Спустя полчаса, оставив танкиста в избе у хирургов, он вышел во двор, к темной очереди, не кончающейся, а, как показалось, еще более растянувшейся за это время, поглядел на нее с неохотой, угрюмо — сам-то он не воспользовался предложением сделать ему перевязку, хотя бы и на ходу, — и выбрался по растертому снегу на улицу, где шоферы возились с разбитой машиной. Там отчетливо слышался грохот боя, долетающий от Ненашева. За каймою далеких еловых лесов, бегущих зубцами по самому горизонту, разгорались пожары. То и дело с коротким, надтреснутым звуком оттуда неслись и рвались на окраине у Осинина, возле самого переезда, тяжелые мины. В стороне, может быть чуть правее Ненашева, два-три раза сверкнули медлительные и отсюда как будто бы даже не страшные трассы «катюш».
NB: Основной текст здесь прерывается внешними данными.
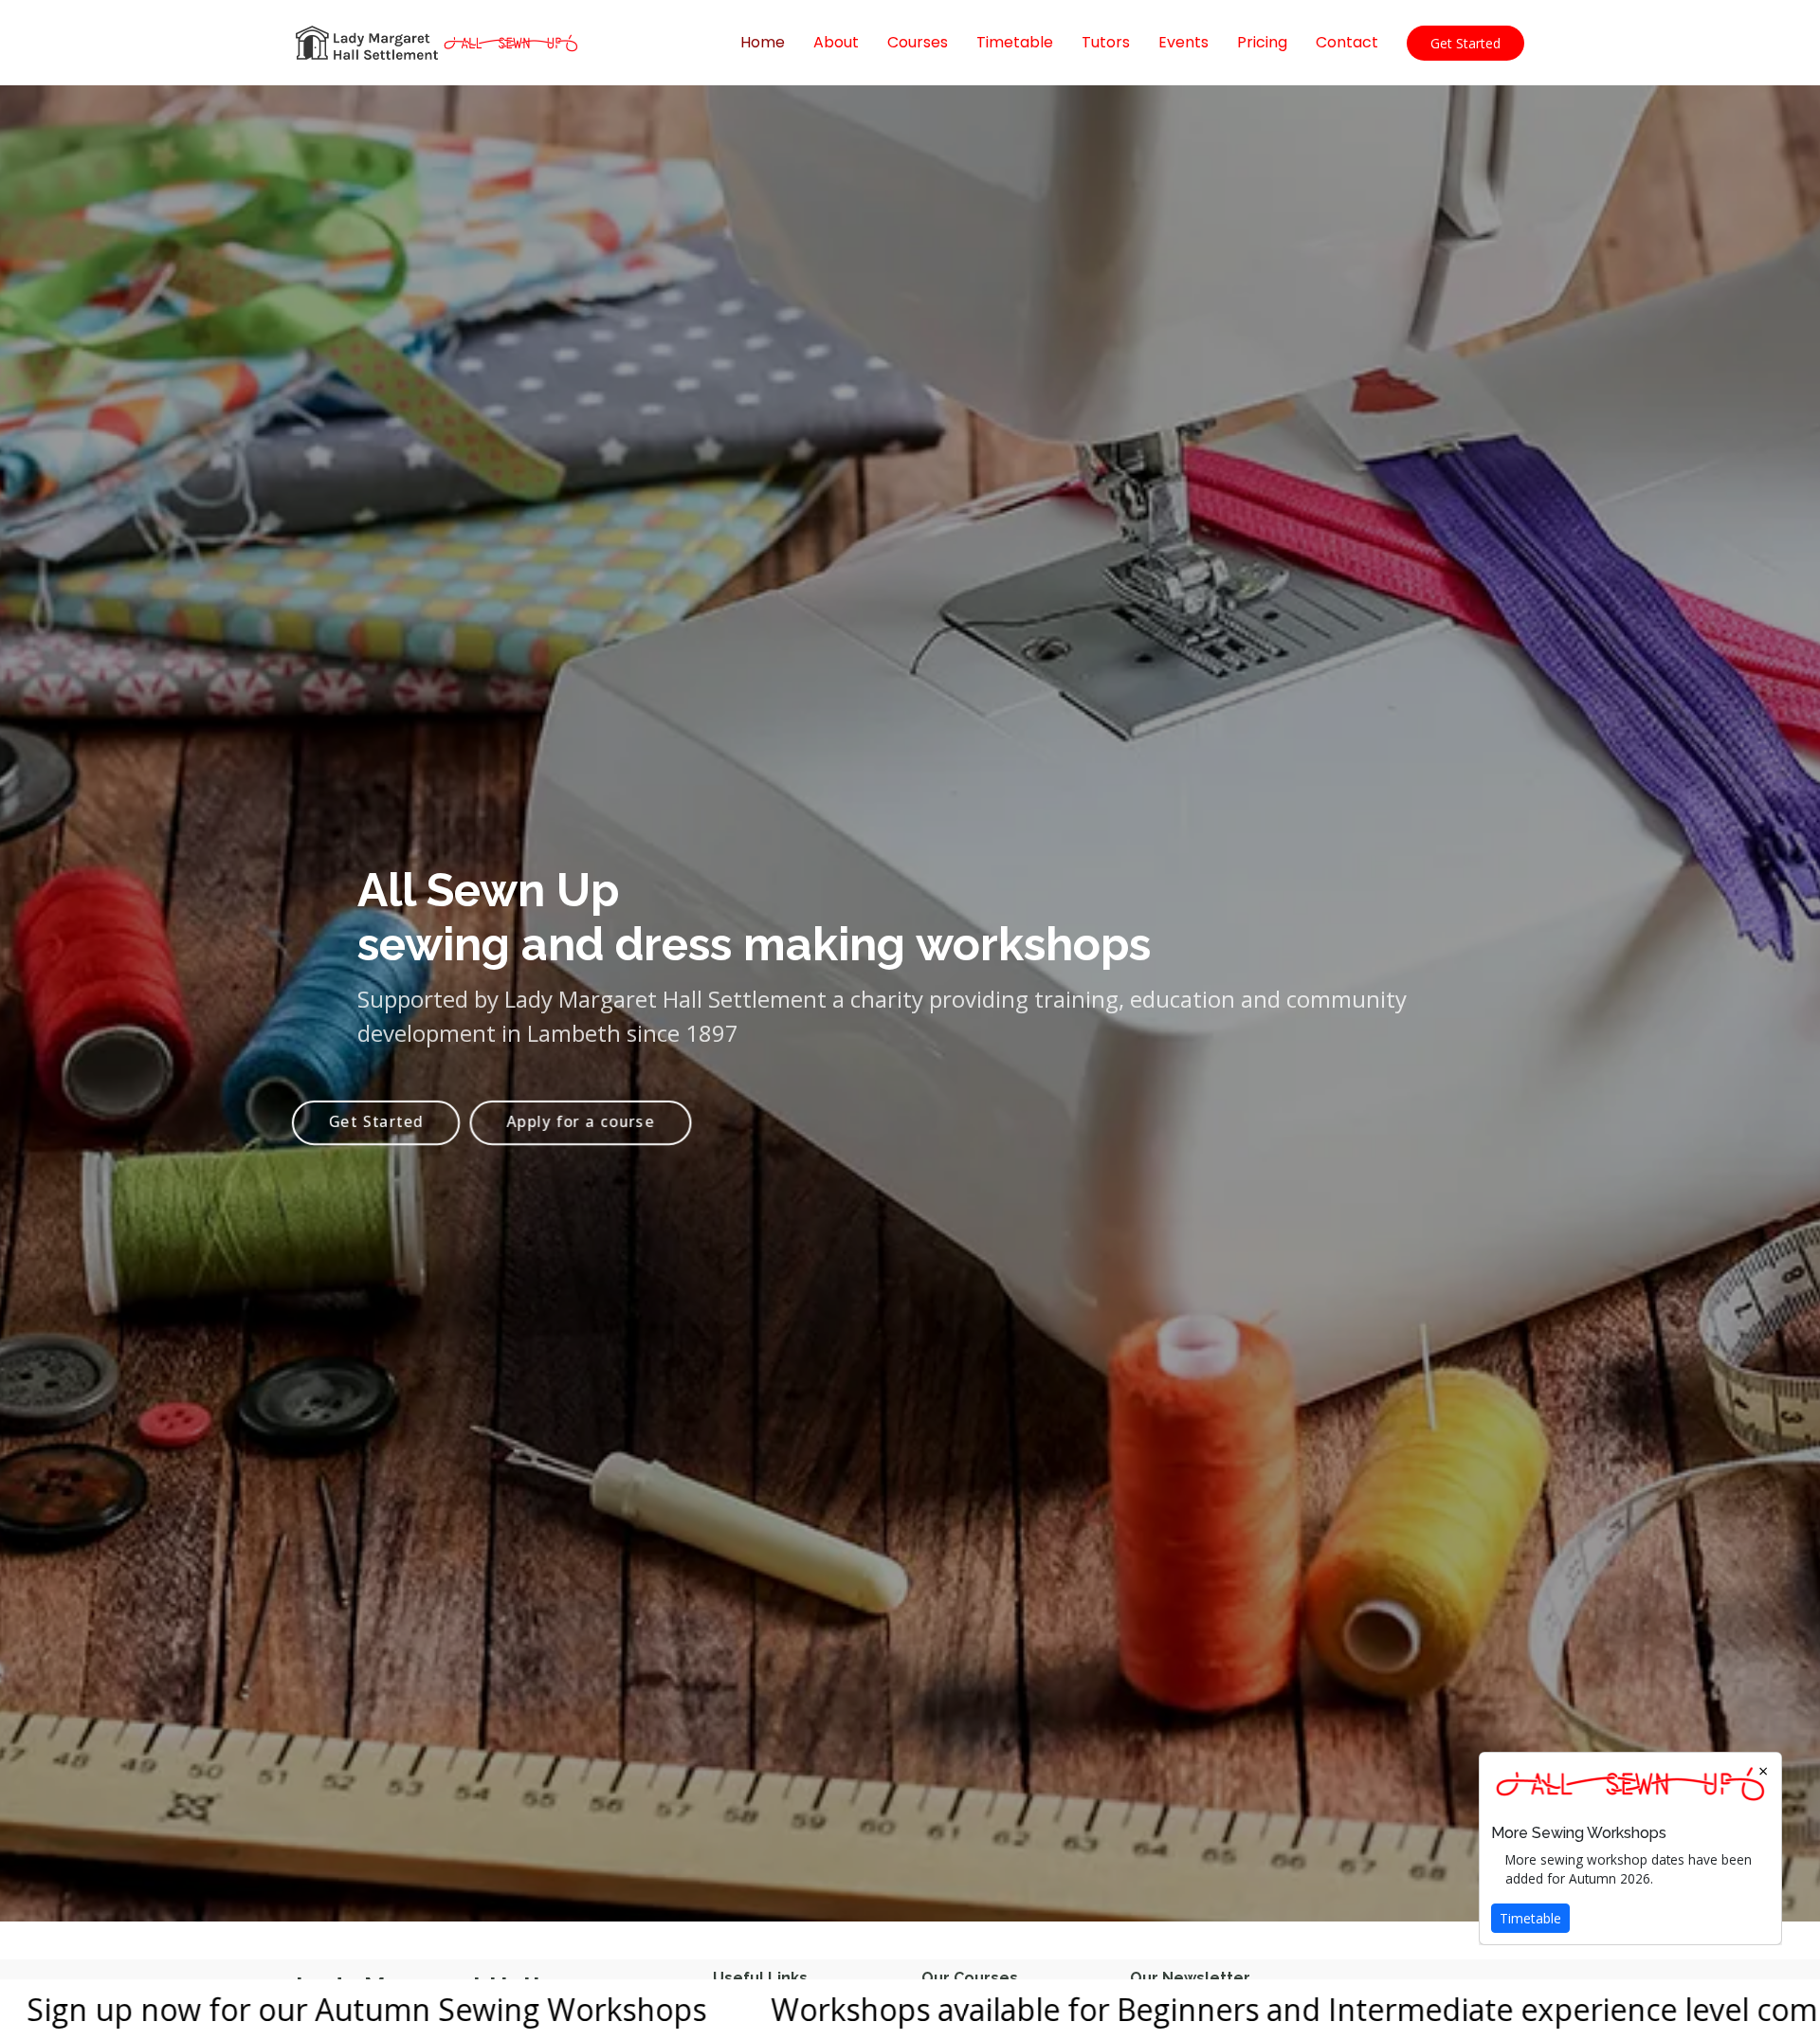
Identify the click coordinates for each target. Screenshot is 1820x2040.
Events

Он глядел на клубящиеся облака над лесами и думал о маленьком ладном танкисте, оставшемся там, в санчасти, в избе.
«Человек, он себя измеряет не мерою совершенного подвига, — размышлял Ушаков, — а мерою пережитого страха. Вот я столько раз за сегодня падал в снег, и оглядывался, и перебегал, и так страстно, мучительно жаждал выжить, что теперь весь избит и измучен, изжеван войною и, кажется, бог знает что совершил! А этот парняга, израненный, переломанный, чуть не сгоревший, обмерзший и ползший полночи по снегу, все, что за день случилось с ним, считает нормальным. Ему некогда было бояться: он тяжко работал… Награди его орденом — он сам первый удивится и станет доказывать, что дали ему ни за что…»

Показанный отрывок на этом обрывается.